Human beings, he reminded readers, have been around for only a few thousand years. These rookies, like all of life, are descendants of something that got going three thousand million or so years ago when, Thomas supposed, some single cell was fertilized by a bolt of lightning as the Earth cooled. Everything, from bacteria to redwoods to shortstops, started then.

Any one of us results from the chance encounter of an egg and one sperm from among lots of competitors. From that encounter comes first a single human cell. ``People,'' said Thomas, ``ought to be walking around all day, all through their waking hours, calling to each other in endless wonderment, talking of nothing except that cell.''

And all the really essential information needed for testifying to Congress or turning a double play or leaning against a tree is, Thomas said, in that first cell. It divides, and then the two become four, and ere long from that single cell has come a trillion-cell apparatus that thinks, inquires and worries.

``Worrying,'' Thomas wrote, ``is the most natural and spontaneous of all human functions.'' Nowadays we worry, he thought, inordinately about health.

Most of us are healthy, most of the time, yet we do not respect the durability and sheer staying power of the human organism. ``It is a distortion, with something profoundly disloyal about it, to picture the human being as a teetering, fallible contraption, always needing watching and patching, always on the verge of flapping to pieces.'' As most internists know, ``most things get better by themselves. Most things, in fact, are better by morning.''

Which is not to say that Thomas was complacent, or a fatalist. He was a scientist, and a passionate practitioner of medical research. But he had a sense of history and hence of limits.

Time was, and not so long ago, when doctors were valued primarily for their ``bedside manner.'' Their job was primarily to make patients as comfortable as possible until nature either cured or killed them. That sort of medicine was an improvement over the nearly blind injuriousness of medicine during several millennia.

The prerequisite of progress began in the 1830s when a few disturbers of the medical profession's peace discerned that the greater part of medicine was, Thomas said, nonsense.

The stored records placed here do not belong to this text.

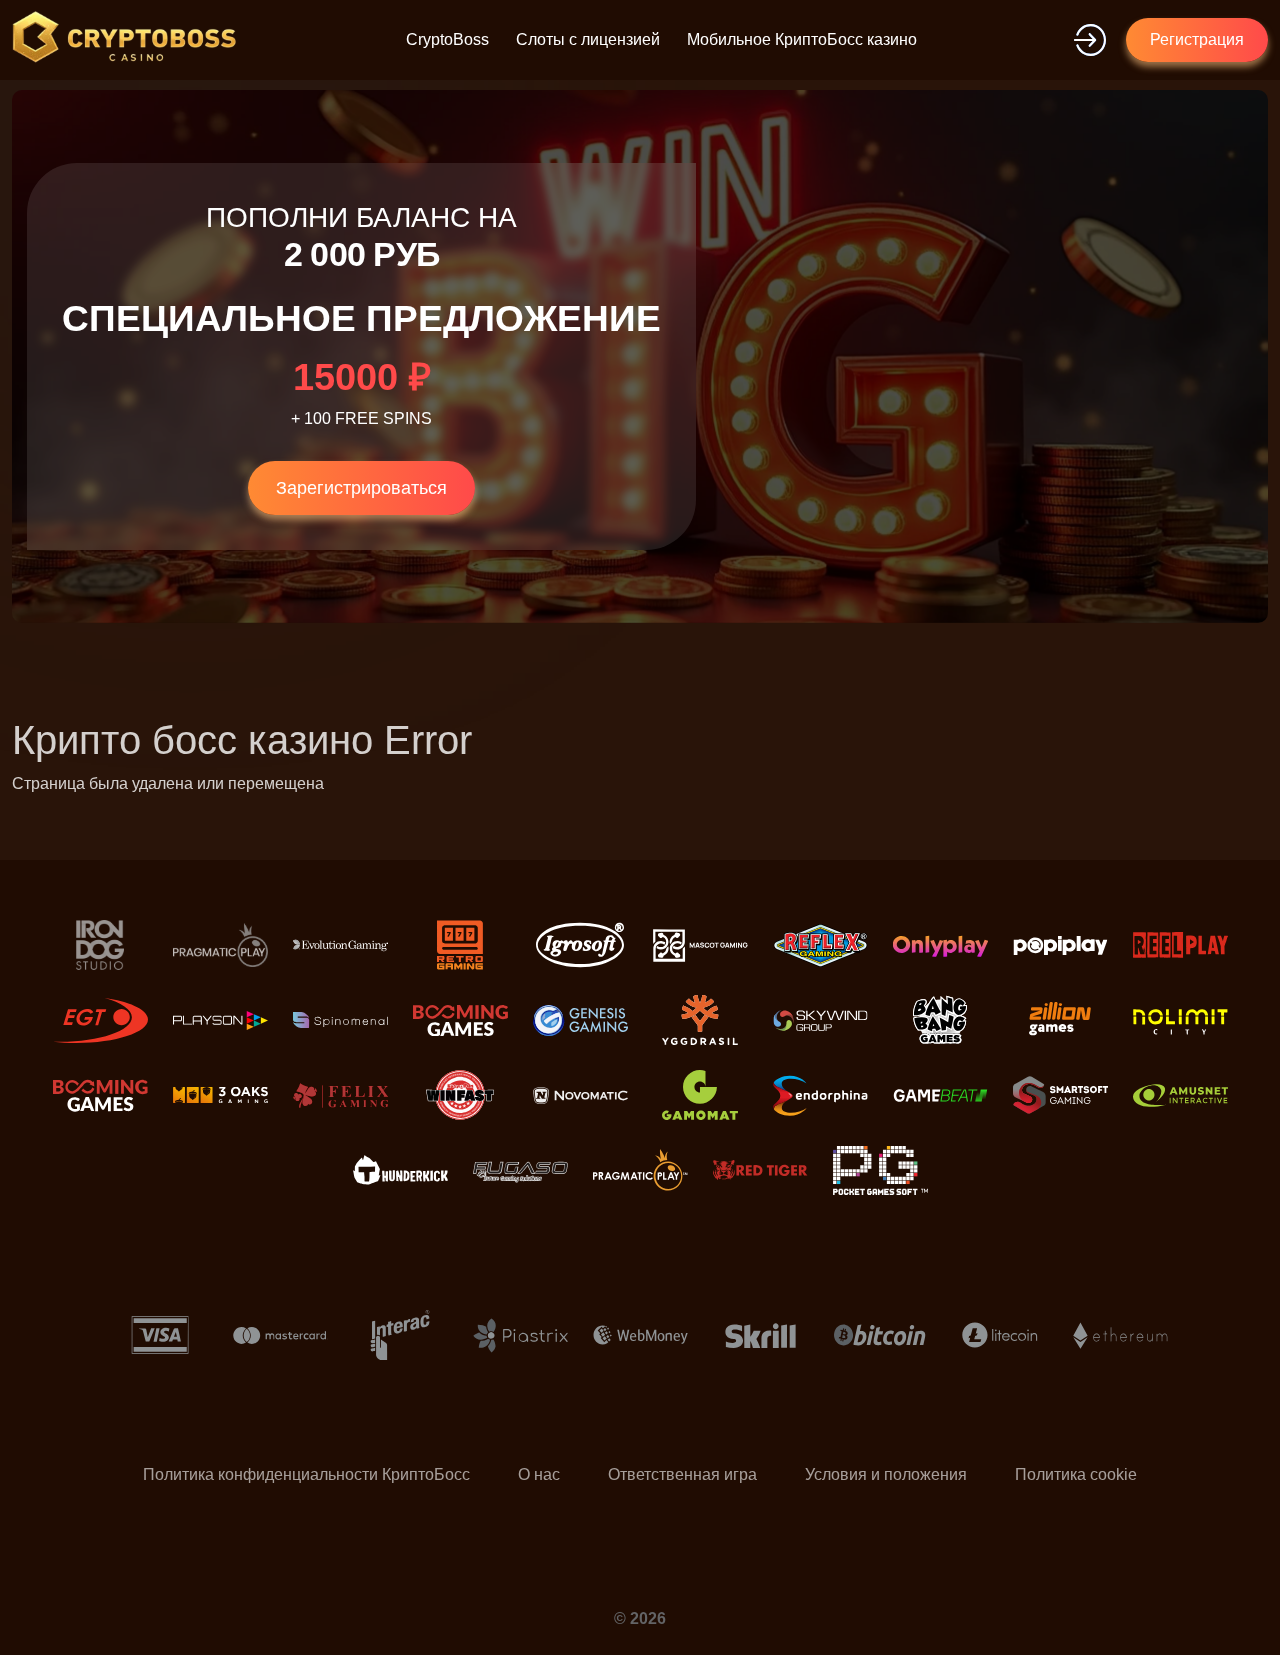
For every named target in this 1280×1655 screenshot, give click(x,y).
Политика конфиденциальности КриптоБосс (306, 1474)
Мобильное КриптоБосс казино (802, 39)
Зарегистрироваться (361, 488)
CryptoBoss (447, 39)
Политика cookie (1076, 1474)
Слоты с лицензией (588, 39)
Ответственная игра (682, 1474)
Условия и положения (886, 1474)
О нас (539, 1474)
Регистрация (1197, 39)
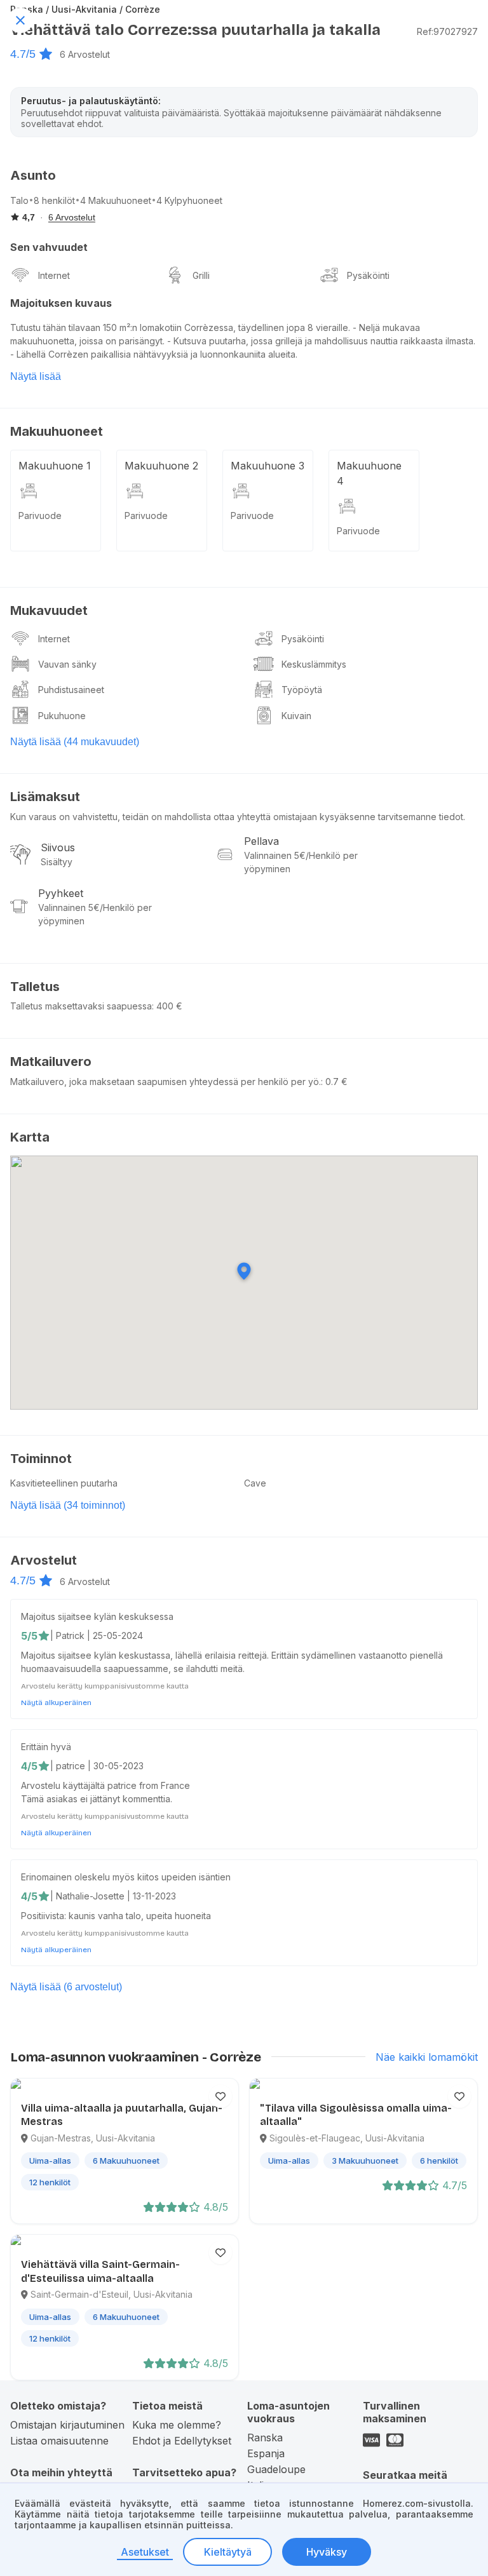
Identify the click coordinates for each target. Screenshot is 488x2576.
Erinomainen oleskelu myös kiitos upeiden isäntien (126, 1876)
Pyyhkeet (60, 893)
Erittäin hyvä (46, 1746)
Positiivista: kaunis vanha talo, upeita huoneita (116, 1915)
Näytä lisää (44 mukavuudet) (74, 741)
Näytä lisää (35, 376)
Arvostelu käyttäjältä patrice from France (105, 1785)
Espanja (266, 2453)
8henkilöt (54, 200)
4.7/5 (23, 54)
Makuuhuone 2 (161, 465)
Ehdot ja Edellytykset (181, 2440)
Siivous (58, 847)
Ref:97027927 (447, 31)
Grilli (201, 275)
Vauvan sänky (67, 664)
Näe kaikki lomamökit (427, 2057)
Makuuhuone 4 (369, 473)
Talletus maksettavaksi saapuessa (81, 1006)
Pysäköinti (368, 275)
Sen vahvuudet (49, 247)
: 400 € (167, 1006)
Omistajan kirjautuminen (67, 2424)
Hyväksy (326, 2552)
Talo (19, 200)
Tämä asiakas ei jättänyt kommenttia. (96, 1798)
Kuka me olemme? (176, 2424)
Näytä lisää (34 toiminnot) (67, 1505)
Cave (255, 1483)
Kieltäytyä (228, 2552)
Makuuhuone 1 (54, 465)
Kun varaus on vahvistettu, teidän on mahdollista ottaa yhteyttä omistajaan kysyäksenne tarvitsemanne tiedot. (237, 816)
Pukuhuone (62, 715)
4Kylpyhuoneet (189, 200)
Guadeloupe (276, 2469)
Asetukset (145, 2552)
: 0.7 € (334, 1081)
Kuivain (296, 715)
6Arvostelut (85, 54)
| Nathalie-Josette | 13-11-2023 (113, 1896)
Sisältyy (56, 861)
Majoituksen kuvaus (61, 303)
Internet (54, 275)
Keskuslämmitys (313, 664)
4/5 (29, 1766)
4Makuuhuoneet (115, 200)
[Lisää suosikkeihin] (220, 2096)
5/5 (29, 1635)
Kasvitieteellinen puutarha (64, 1483)
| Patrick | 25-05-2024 (96, 1635)
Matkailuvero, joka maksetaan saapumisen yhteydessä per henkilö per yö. (165, 1081)
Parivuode (40, 515)
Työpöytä (301, 689)
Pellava (261, 841)
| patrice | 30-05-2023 (97, 1765)
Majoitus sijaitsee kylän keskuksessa (97, 1616)
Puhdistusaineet (71, 689)
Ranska (265, 2437)
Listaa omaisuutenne (59, 2440)
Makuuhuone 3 (267, 465)
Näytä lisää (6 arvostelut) (66, 1986)
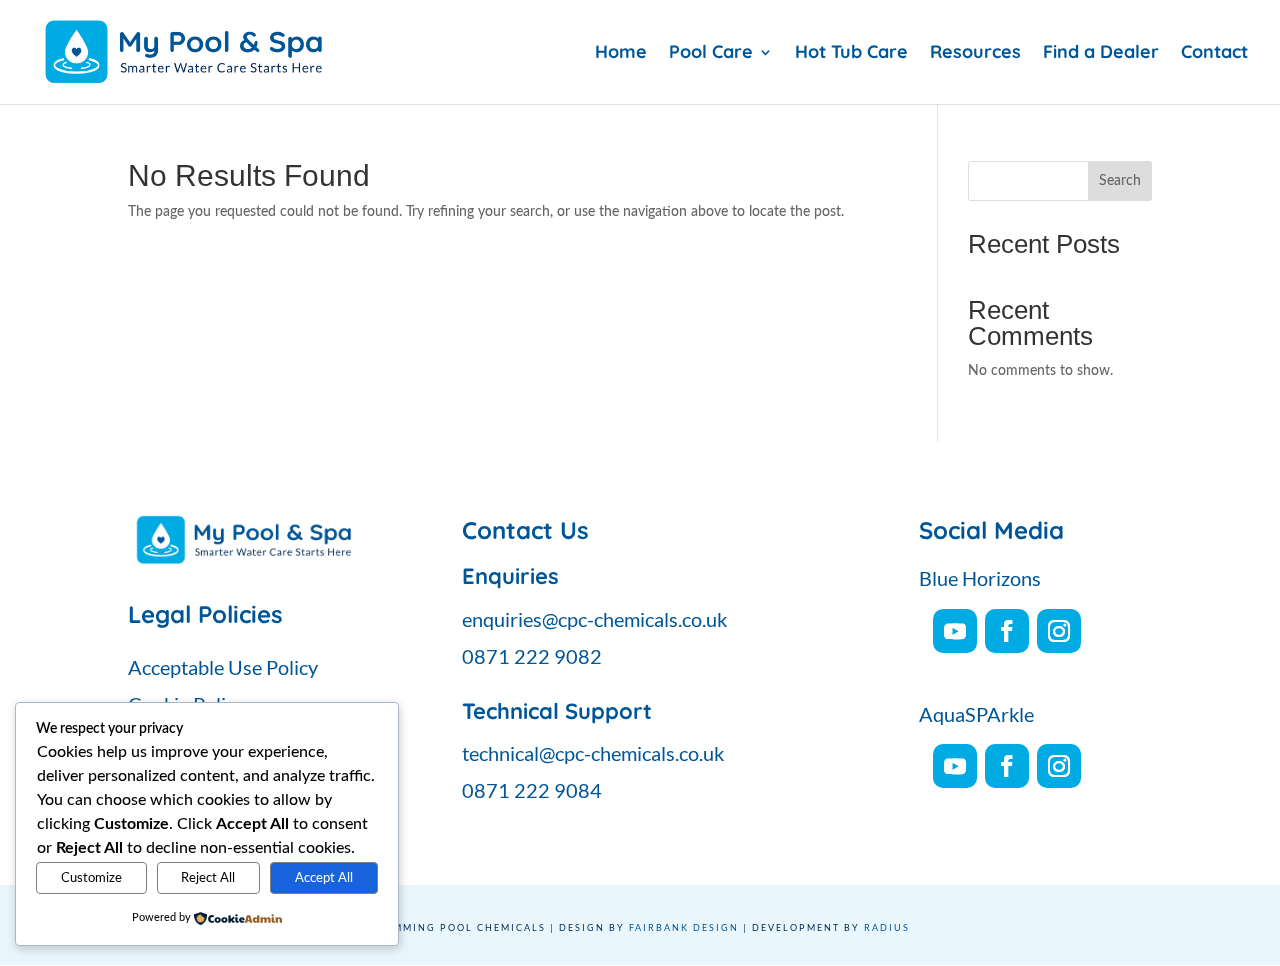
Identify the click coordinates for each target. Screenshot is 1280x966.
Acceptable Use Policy (223, 667)
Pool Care (711, 54)
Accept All (324, 878)
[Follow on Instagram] (1059, 631)
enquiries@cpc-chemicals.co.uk (594, 619)
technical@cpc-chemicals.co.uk (593, 753)
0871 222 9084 (532, 790)
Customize (91, 878)
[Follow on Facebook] (1007, 631)
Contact (1214, 54)
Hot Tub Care (851, 54)
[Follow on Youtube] (955, 631)
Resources (975, 54)
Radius (887, 927)
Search (1120, 181)
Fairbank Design (684, 927)
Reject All (208, 878)
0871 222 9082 (532, 656)
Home (621, 54)
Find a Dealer (1101, 54)
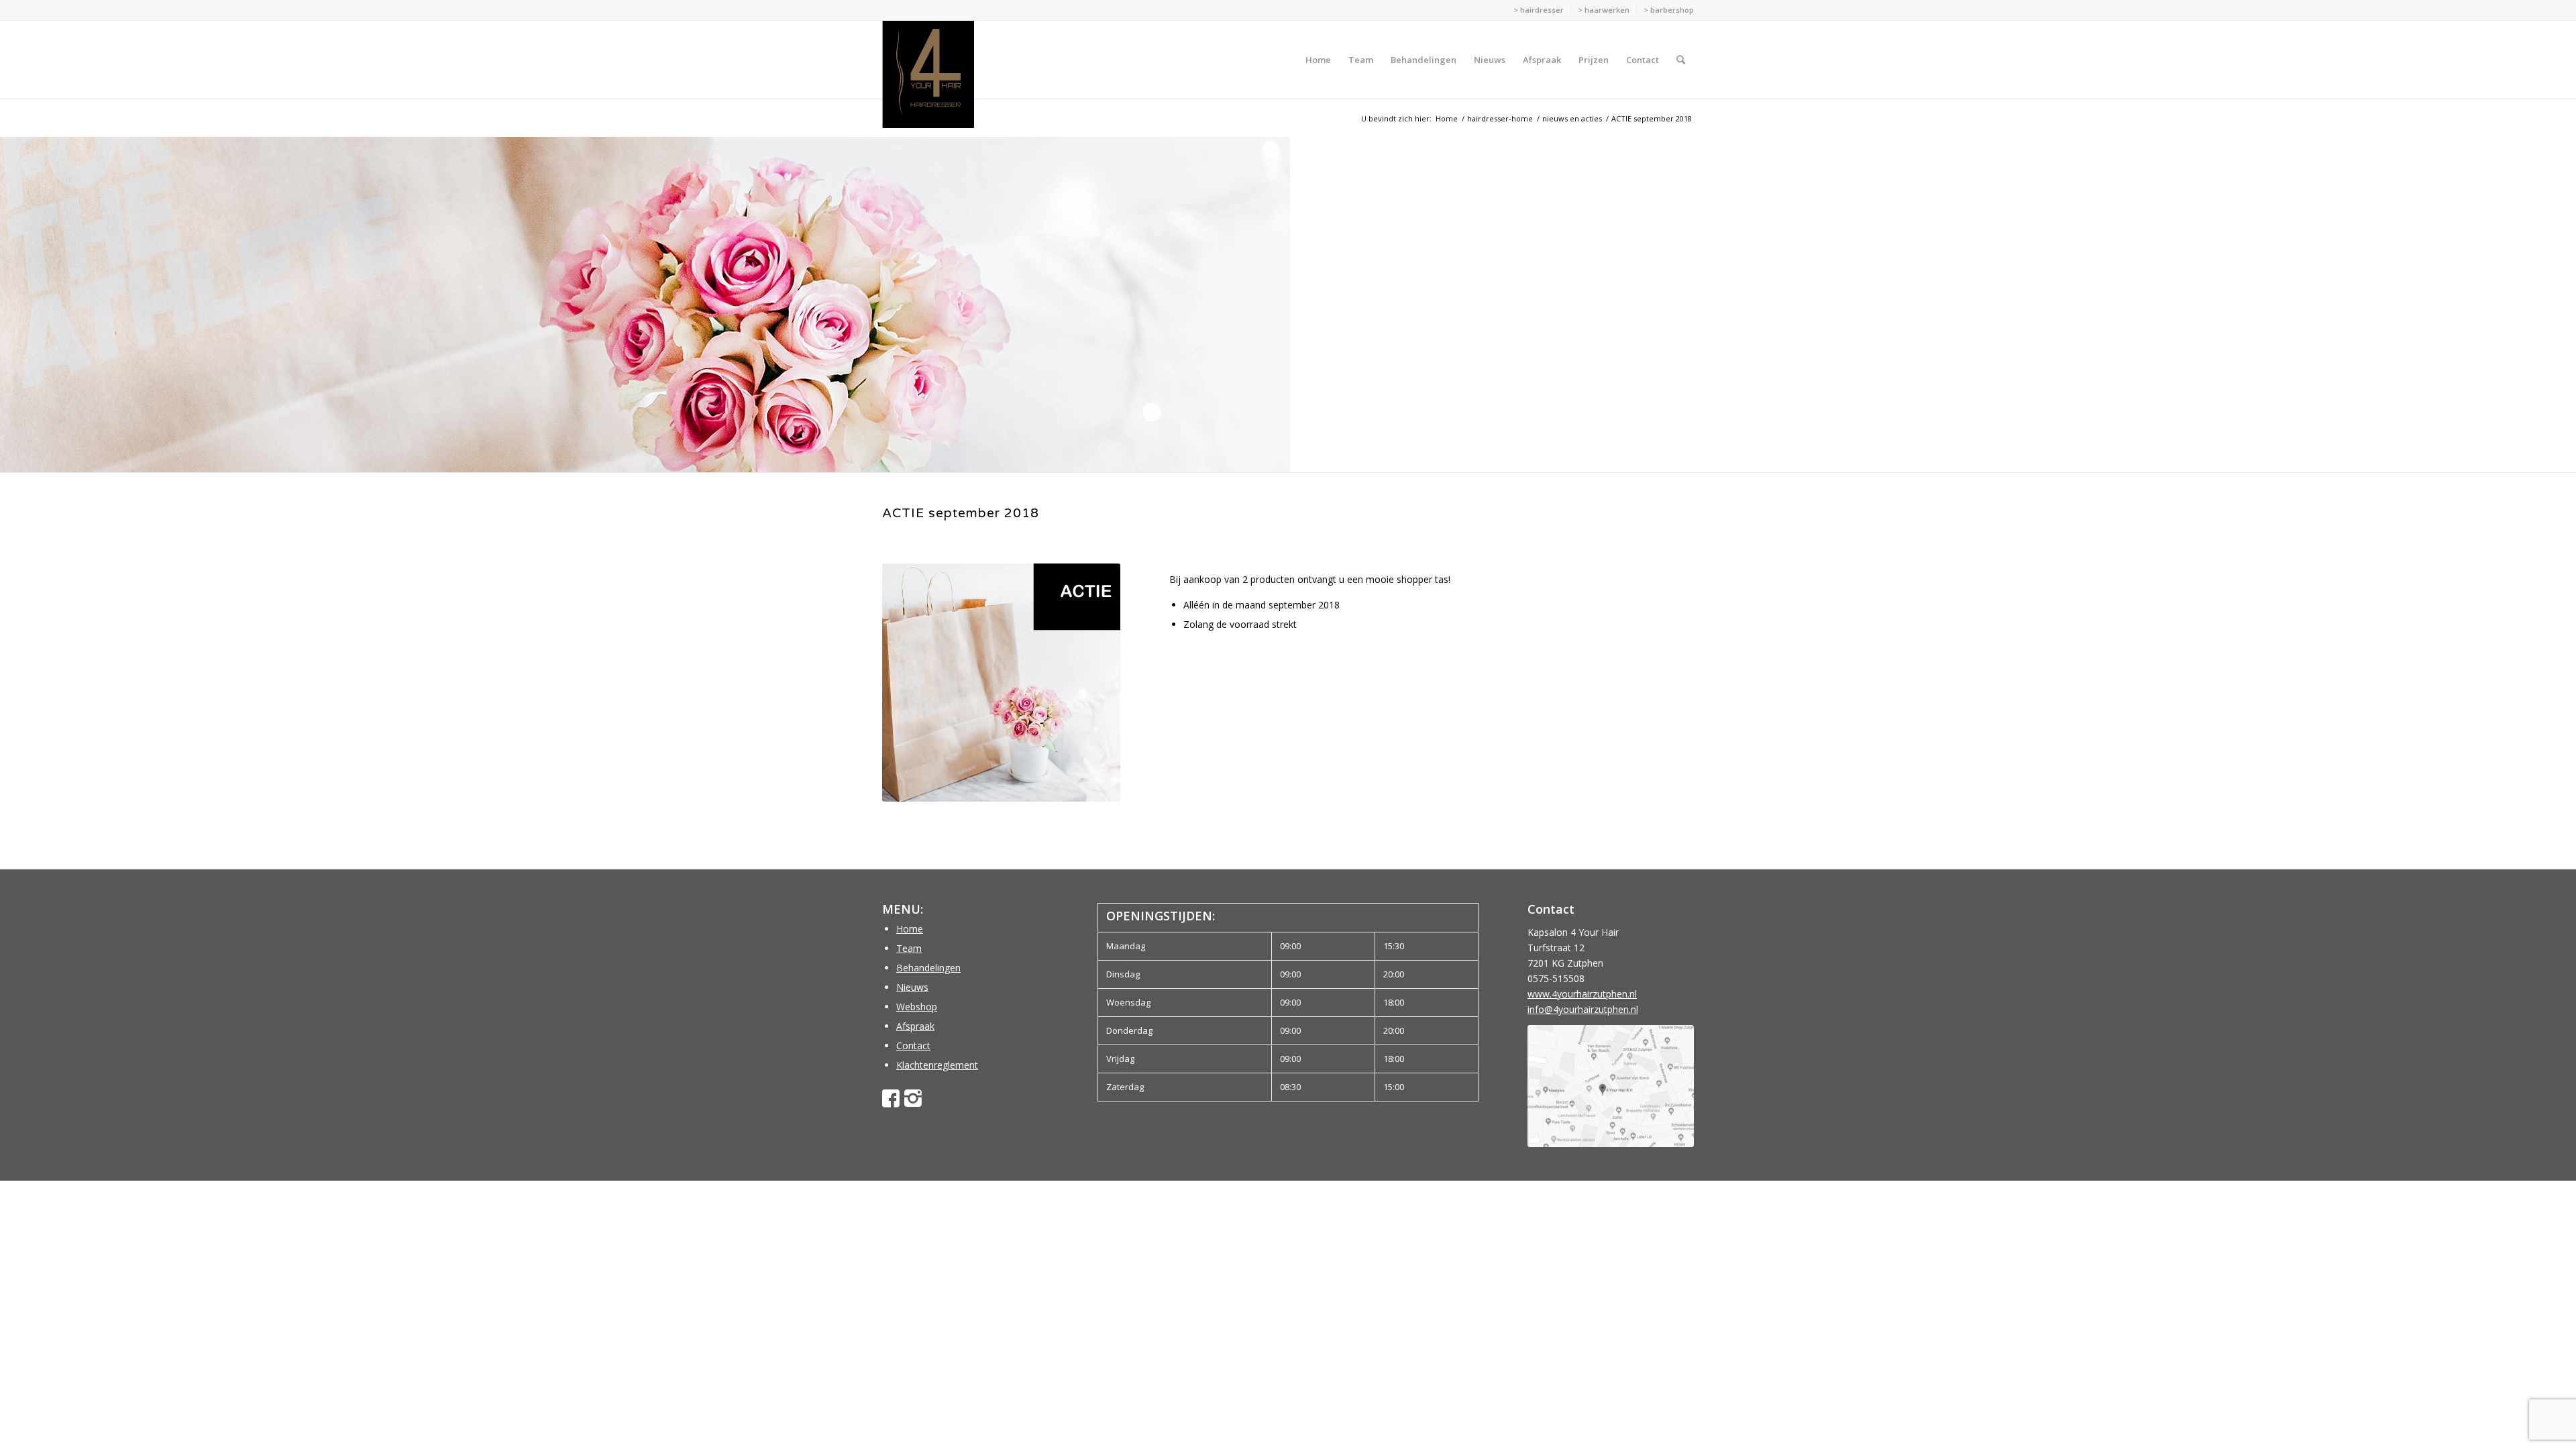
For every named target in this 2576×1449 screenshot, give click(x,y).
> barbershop (1669, 10)
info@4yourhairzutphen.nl (1582, 1009)
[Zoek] (1681, 60)
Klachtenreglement (937, 1065)
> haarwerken (1603, 10)
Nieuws (912, 987)
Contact (913, 1045)
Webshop (916, 1006)
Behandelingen (928, 967)
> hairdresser (1538, 10)
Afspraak (915, 1026)
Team (909, 948)
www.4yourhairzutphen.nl (1582, 993)
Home (909, 928)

All the bleeding and purging, all the infusions of every known plant and solutions of every known metal, the use of every conceivable diet - all of it was, Thomas believed, an unrelievedly deplorable story of mostly blind guesswork, each wrong guess stubbornly adhered to for decades, even centuries.

It was not until around 1900 that probabilities shifted so that active medicine was apt to do more good than harm. The sort of medicine we take for granted, and increasingly demand as an entitlement, began in the 1930s when sulfonamides and penicillin were added to the pharmacological arsenal. Then doctors became markedly more confident of curing. But only up to a point.

There are about 4 billion people alive now, and all will die more or less on a known schedule. Thomas thought that one day human beings may be largely free of diseases. Then we shall, each of us, be like the Wonderful One-Hoss Shay of Oliver Wendell Holmes Sr.'s poem:

... it went to pieces all at once -

All at once, and nothing first -

Just as bubbles do when they burst.

Sooner or later, Thomas said serenely, all our particles will return to randomness. Our particles, yes. But Thomas whimsically thought that when his life ended, ``I may find myself hanging around in some sort of midair, one of those small thoughts, drawn back into the memory of the earth: in that particular sense I will be alive.'' He is.